** Extracted text **
--- START ---

An increasing area of concern in our lives is the health of our indoor environments – Is the air in an office free of chemical pollutants? Are noise levels near a construction site too high? Are contaminants seeping into school classrooms through ventilation systems? Monitoring equipment for noise and air quality to answer questions such as these has become highly sophisticated, and students in the Environmental and Occupational Health program at Clarkson University now have additional opportunities to learn effective techniques of environmental monitoring.

Quest Technologies, Inc., of Oconomowac, Wis., has donated over $30,000 worth of gas, vibration, heat stress and noise monitors for use in the environmental and occupational health laboratories at Clarkson, as well as in air quality research programs currently underway at the University. The gift was facilitated by Clarkson alumnus Daniel Webster ’69, president of Quest Technologies Inc.

“This gift has allowed us to update much of the equipment in our laboratories,” said Alan Rossner, director of the Environmental and Occupational Health program at Clarkson. “It will give students the opportunity to become familiar with the kind of equipment that they will be required to use in the workplace after graduation.”

Students in the Environmental and Occupational Health program learn how to perform health hazard evaluations in the workplace and community. The testing focuses on the chemical, noise and biological exposure of workers and community members. The new equipment will allow Clarkson to expand its current laboratory and field experiments in this area because the monitoring equipment interfaces with computers, Rossner said.

“Students will be able to look at a more detailed and complete profile of a situation and perform in-depth analysis of field data they gather,” Rossner said.

--- END ---

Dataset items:

--- START ---

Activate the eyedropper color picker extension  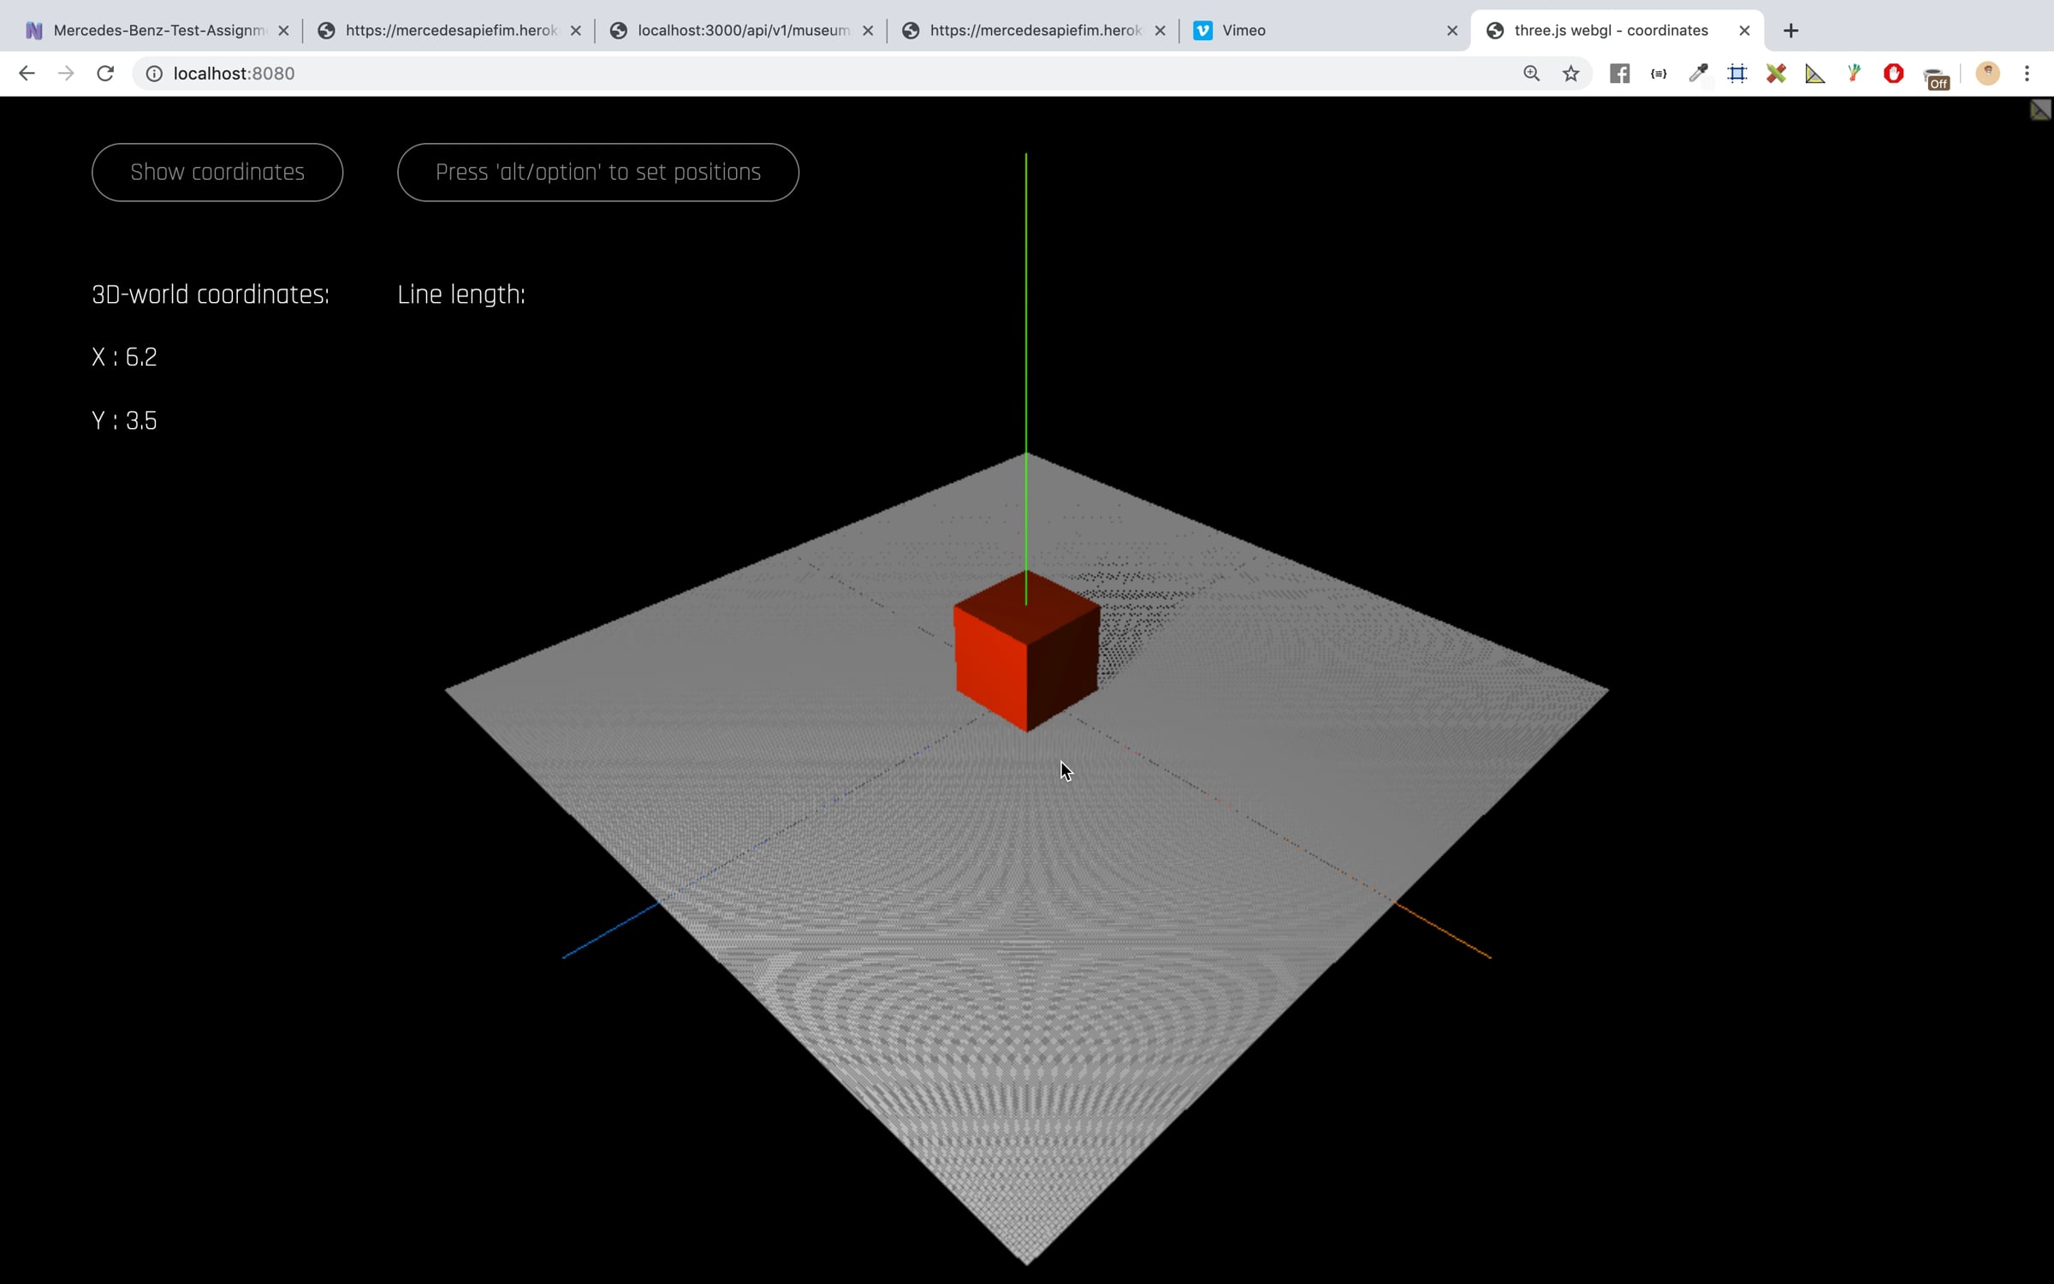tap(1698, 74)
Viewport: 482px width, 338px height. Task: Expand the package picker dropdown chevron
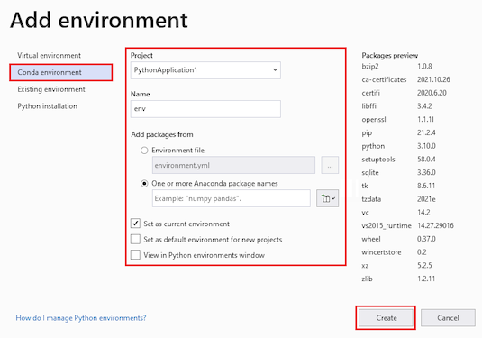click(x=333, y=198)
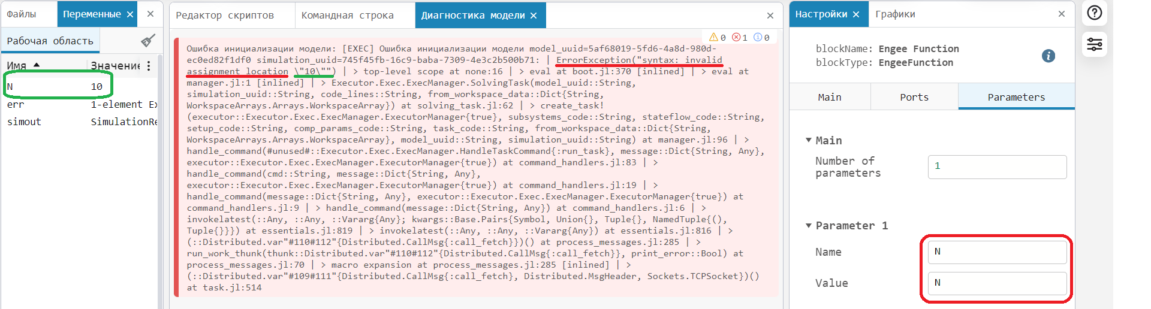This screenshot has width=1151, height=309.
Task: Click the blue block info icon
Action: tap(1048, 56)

--- END ---
--- START ---

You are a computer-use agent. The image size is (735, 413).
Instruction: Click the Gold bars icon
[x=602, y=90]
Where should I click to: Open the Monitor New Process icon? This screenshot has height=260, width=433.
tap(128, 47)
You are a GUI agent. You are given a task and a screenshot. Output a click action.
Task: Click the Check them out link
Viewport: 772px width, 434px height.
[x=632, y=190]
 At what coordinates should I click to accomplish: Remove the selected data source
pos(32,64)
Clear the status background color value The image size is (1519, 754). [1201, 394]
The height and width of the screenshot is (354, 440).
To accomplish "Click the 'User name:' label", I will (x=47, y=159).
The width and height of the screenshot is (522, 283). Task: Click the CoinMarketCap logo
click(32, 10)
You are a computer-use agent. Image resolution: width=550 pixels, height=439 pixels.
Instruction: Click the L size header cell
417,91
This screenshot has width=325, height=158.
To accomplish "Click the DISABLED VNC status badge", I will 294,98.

--- END ---
--- START ---

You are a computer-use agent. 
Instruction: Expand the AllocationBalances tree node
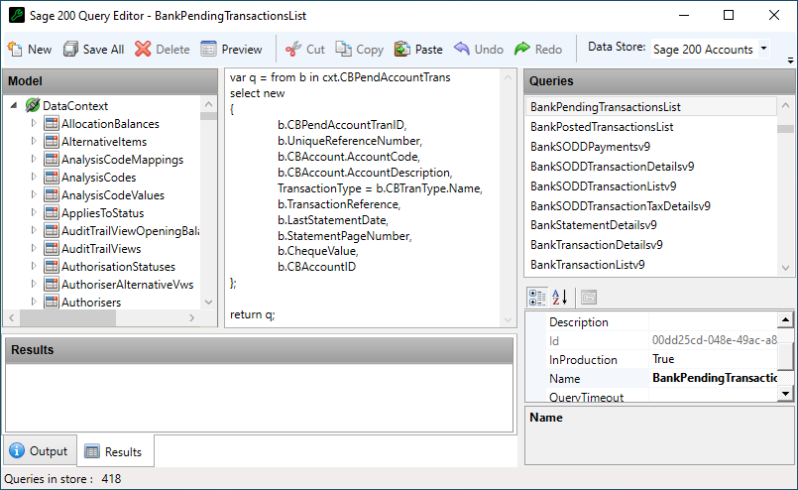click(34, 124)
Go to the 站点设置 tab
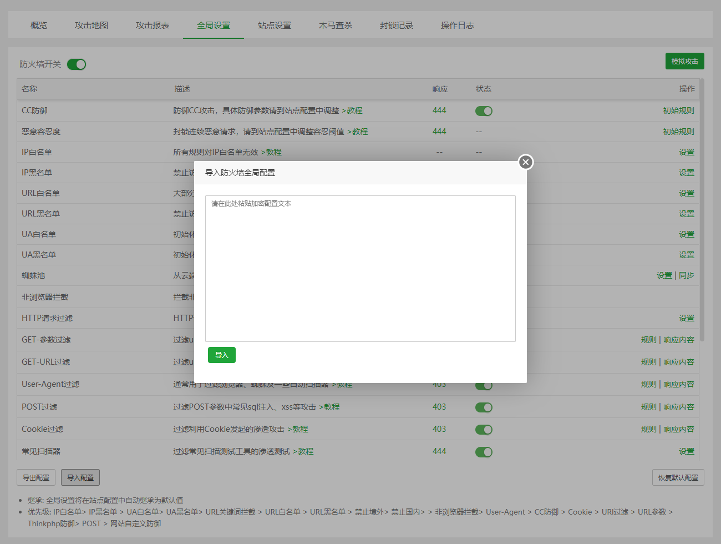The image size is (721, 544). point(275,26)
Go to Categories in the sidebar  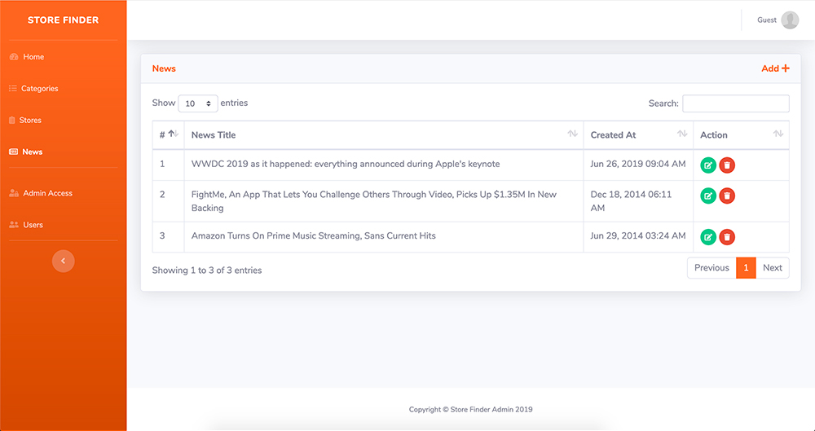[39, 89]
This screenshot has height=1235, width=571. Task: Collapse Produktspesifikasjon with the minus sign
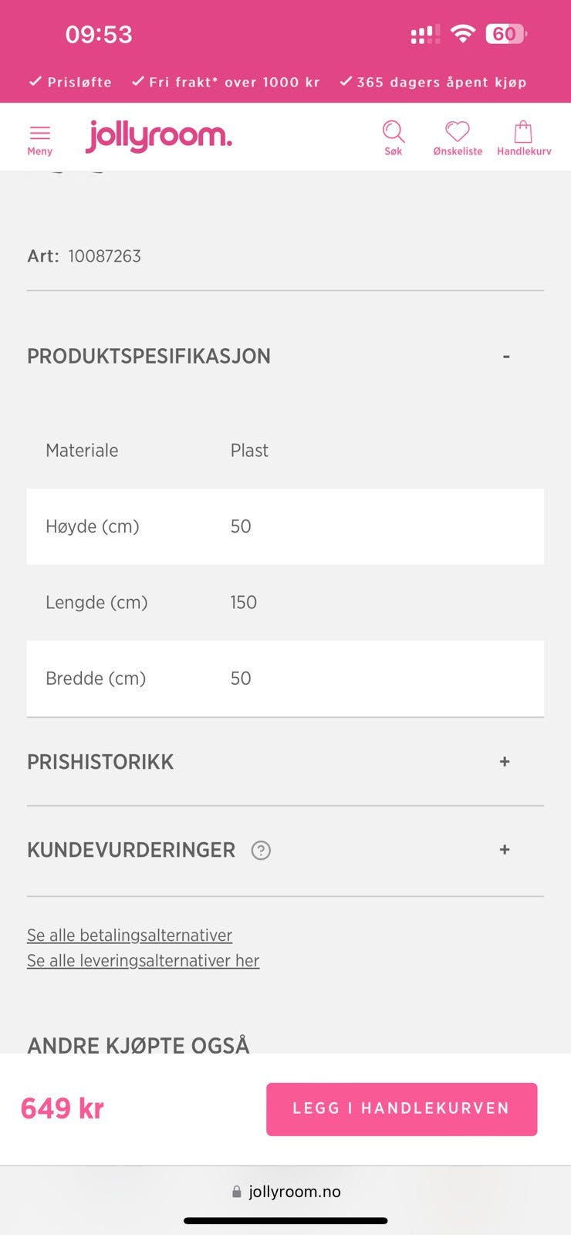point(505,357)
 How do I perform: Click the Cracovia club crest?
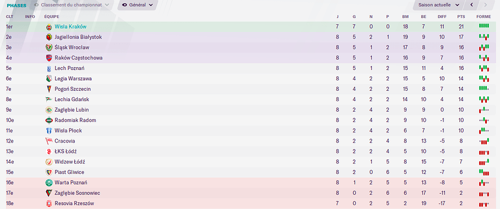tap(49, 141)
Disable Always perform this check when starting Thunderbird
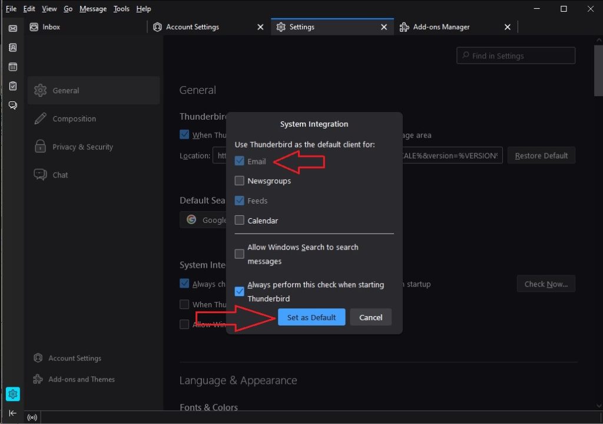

--- END ---

** What you need to do **
1. In the article about Clarkson University's equipment donation, who facilitated the gift from Quest Technologies?
2. Resume the article about Clarkson University's equipment donation after its final sentence.

** Responses by item number **
1. Clarkson alumnus Daniel Webster ’69, president of Quest Technologies Inc.

2.
The Quest equipment will also be used in air quality research. Clarkson Chemical Engineering Professor Philip K. Hopke studies air quality. He said the donated equipment includes portable monitoring systems that allow the user to conduct a more thorough air quality assessment inside buildings and structures. The equipment will be used by faculty, graduate students and undergraduate students for on-going research in the new Center for Air Resources Engineering and Science.

Webster graduated from Clarkson in 1969 with a degree in Industrial Distribution. Webster contacted the University after reading an article on Clarkson’s success in the recent IBM Linux Challenge and that contact signaled the beginning of a relationship between the University and Quest. Quest Technologies <> is a global leader in the design and manufacturing of occupational health, safety and environmental instruments used to measure, analyze and report heat stress, air quality, noise, and toxic/combustible gases in the workplace. Besides its offices in Wisconsin, Quest Technologies also has a research and development facility in Rochester, New York.